*** Opening of Entries provided ***

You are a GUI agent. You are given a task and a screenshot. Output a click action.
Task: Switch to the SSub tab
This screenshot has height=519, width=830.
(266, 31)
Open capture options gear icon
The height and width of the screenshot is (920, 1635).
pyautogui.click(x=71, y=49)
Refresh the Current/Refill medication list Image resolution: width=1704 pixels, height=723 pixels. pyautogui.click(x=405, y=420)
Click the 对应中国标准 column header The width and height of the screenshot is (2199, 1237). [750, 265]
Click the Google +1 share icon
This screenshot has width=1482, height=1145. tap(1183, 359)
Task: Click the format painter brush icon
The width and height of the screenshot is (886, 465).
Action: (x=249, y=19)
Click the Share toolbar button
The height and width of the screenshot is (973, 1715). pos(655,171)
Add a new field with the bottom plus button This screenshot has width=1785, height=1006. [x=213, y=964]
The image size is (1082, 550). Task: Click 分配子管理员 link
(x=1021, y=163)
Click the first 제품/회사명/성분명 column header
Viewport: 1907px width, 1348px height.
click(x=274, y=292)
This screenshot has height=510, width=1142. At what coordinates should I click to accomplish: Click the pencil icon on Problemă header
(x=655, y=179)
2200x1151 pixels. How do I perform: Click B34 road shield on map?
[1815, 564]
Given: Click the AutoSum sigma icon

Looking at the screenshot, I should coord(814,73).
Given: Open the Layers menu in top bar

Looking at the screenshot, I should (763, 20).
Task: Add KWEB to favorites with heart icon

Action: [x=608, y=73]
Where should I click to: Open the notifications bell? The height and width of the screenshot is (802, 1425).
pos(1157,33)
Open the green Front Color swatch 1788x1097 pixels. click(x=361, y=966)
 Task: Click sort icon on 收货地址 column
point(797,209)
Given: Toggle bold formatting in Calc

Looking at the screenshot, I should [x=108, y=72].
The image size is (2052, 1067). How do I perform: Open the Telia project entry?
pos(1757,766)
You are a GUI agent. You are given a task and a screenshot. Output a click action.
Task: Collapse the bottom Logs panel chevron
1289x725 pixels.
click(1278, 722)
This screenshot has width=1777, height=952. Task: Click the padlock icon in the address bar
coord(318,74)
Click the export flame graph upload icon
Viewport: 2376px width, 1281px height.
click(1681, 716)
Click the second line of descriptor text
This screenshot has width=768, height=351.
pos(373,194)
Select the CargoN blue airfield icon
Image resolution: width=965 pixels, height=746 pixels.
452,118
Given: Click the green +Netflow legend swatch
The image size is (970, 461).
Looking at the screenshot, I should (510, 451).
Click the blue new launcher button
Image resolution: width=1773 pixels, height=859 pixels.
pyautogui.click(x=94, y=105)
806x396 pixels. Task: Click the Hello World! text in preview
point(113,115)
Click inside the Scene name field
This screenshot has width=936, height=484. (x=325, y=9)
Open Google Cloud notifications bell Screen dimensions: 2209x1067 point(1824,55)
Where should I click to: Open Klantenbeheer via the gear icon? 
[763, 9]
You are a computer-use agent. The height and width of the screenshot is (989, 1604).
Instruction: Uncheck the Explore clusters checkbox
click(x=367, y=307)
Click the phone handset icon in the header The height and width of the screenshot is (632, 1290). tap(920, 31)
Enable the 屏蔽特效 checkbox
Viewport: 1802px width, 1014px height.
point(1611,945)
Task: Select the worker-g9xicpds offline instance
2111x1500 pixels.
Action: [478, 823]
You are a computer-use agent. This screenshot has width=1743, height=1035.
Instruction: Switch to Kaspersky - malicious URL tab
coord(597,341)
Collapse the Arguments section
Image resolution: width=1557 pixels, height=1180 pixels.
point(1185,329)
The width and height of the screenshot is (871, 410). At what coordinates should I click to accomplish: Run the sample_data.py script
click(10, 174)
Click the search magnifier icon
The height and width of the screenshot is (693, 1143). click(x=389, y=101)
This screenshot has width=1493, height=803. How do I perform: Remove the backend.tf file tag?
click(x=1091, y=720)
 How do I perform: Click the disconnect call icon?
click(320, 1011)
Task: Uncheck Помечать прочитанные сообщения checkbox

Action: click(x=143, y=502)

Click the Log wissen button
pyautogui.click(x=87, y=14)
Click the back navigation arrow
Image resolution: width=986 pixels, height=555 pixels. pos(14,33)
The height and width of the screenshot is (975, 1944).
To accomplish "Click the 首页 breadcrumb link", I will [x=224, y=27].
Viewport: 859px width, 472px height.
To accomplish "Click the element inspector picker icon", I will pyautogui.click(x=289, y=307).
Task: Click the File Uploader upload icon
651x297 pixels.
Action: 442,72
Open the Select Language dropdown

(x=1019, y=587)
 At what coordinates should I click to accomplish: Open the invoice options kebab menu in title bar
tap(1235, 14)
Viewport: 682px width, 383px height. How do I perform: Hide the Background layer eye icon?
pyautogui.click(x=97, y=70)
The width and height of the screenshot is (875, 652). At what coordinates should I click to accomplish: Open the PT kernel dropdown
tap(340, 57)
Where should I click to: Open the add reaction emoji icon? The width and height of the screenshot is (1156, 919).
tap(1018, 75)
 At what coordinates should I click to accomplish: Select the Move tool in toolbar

*** Close of Entries provided ***

What you should do: In full and without alteration, return every line above.

Worked solution:
You are a GUI agent. You are given a task and a screenshot. Output a click action.
Task: Switch to the SSub tab
This screenshot has height=519, width=830.
(266, 31)
Open capture options gear icon
The height and width of the screenshot is (920, 1635).
pyautogui.click(x=71, y=49)
Refresh the Current/Refill medication list Image resolution: width=1704 pixels, height=723 pixels. pyautogui.click(x=405, y=420)
Click the 对应中国标准 column header The width and height of the screenshot is (2199, 1237). [750, 265]
Click the Google +1 share icon
This screenshot has width=1482, height=1145. tap(1183, 359)
Task: Click the format painter brush icon
The width and height of the screenshot is (886, 465).
Action: (x=249, y=19)
Click the Share toolbar button
The height and width of the screenshot is (973, 1715). pos(655,171)
Add a new field with the bottom plus button This screenshot has width=1785, height=1006. [x=213, y=964]
The image size is (1082, 550). Task: Click 分配子管理员 link
(x=1021, y=163)
Click the first 제품/회사명/성분명 column header
Viewport: 1907px width, 1348px height.
click(x=274, y=292)
This screenshot has height=510, width=1142. At what coordinates should I click to accomplish: Click the pencil icon on Problemă header
(x=655, y=179)
2200x1151 pixels. How do I perform: Click B34 road shield on map?
[1815, 564]
Given: Click the AutoSum sigma icon

Looking at the screenshot, I should coord(814,73).
Given: Open the Layers menu in top bar

Looking at the screenshot, I should (763, 20).
Task: Add KWEB to favorites with heart icon

Action: [x=608, y=73]
Where should I click to: Open the notifications bell? The height and width of the screenshot is (802, 1425).
pos(1157,33)
Open the green Front Color swatch 1788x1097 pixels. click(x=361, y=966)
 Task: Click sort icon on 收货地址 column
point(797,209)
Given: Toggle bold formatting in Calc

Looking at the screenshot, I should [x=108, y=72].
The image size is (2052, 1067). How do I perform: Open the Telia project entry?
pos(1757,766)
You are a GUI agent. You are given a task and a screenshot. Output a click action.
Task: Collapse the bottom Logs panel chevron
1289x725 pixels.
click(1278, 722)
This screenshot has width=1777, height=952. Task: Click the padlock icon in the address bar
coord(318,74)
Click the export flame graph upload icon
Viewport: 2376px width, 1281px height.
click(1681, 716)
Click the second line of descriptor text
This screenshot has width=768, height=351.
pos(373,194)
Select the CargoN blue airfield icon
Image resolution: width=965 pixels, height=746 pixels.
452,118
Given: Click the green +Netflow legend swatch
The image size is (970, 461).
Looking at the screenshot, I should (510, 451).
Click the blue new launcher button
Image resolution: width=1773 pixels, height=859 pixels.
pyautogui.click(x=94, y=105)
806x396 pixels. Task: Click the Hello World! text in preview
point(113,115)
Click inside the Scene name field
This screenshot has width=936, height=484. (x=325, y=9)
Open Google Cloud notifications bell Screen dimensions: 2209x1067 point(1824,55)
Where should I click to: Open Klantenbeheer via the gear icon? 
[763, 9]
You are a computer-use agent. The height and width of the screenshot is (989, 1604).
Instruction: Uncheck the Explore clusters checkbox
click(x=367, y=307)
Click the phone handset icon in the header The height and width of the screenshot is (632, 1290). tap(920, 31)
Enable the 屏蔽特效 checkbox
Viewport: 1802px width, 1014px height.
point(1611,945)
Task: Select the worker-g9xicpds offline instance
2111x1500 pixels.
Action: [478, 823]
You are a computer-use agent. This screenshot has width=1743, height=1035.
Instruction: Switch to Kaspersky - malicious URL tab
coord(597,341)
Collapse the Arguments section
Image resolution: width=1557 pixels, height=1180 pixels.
point(1185,329)
The width and height of the screenshot is (871, 410). At what coordinates should I click to accomplish: Run the sample_data.py script
click(10, 174)
Click the search magnifier icon
The height and width of the screenshot is (693, 1143). click(x=389, y=101)
This screenshot has width=1493, height=803. How do I perform: Remove the backend.tf file tag?
click(x=1091, y=720)
 How do I perform: Click the disconnect call icon?
click(320, 1011)
Task: Uncheck Помечать прочитанные сообщения checkbox

Action: click(x=143, y=502)

Click the Log wissen button
pyautogui.click(x=87, y=14)
Click the back navigation arrow
Image resolution: width=986 pixels, height=555 pixels. pos(14,33)
The height and width of the screenshot is (975, 1944).
To accomplish "Click the 首页 breadcrumb link", I will [x=224, y=27].
Viewport: 859px width, 472px height.
To accomplish "Click the element inspector picker icon", I will pyautogui.click(x=289, y=307).
Task: Click the File Uploader upload icon
651x297 pixels.
Action: 442,72
Open the Select Language dropdown

(x=1019, y=587)
 At what coordinates should I click to accomplish: Open the invoice options kebab menu in title bar
tap(1235, 14)
Viewport: 682px width, 383px height. How do I perform: Hide the Background layer eye icon?
pyautogui.click(x=97, y=70)
The width and height of the screenshot is (875, 652). At what coordinates should I click to accomplish: Open the PT kernel dropdown
tap(340, 57)
Where should I click to: Open the add reaction emoji icon? The width and height of the screenshot is (1156, 919).
tap(1018, 75)
 At what coordinates should I click to accomplish: Select the Move tool in toolbar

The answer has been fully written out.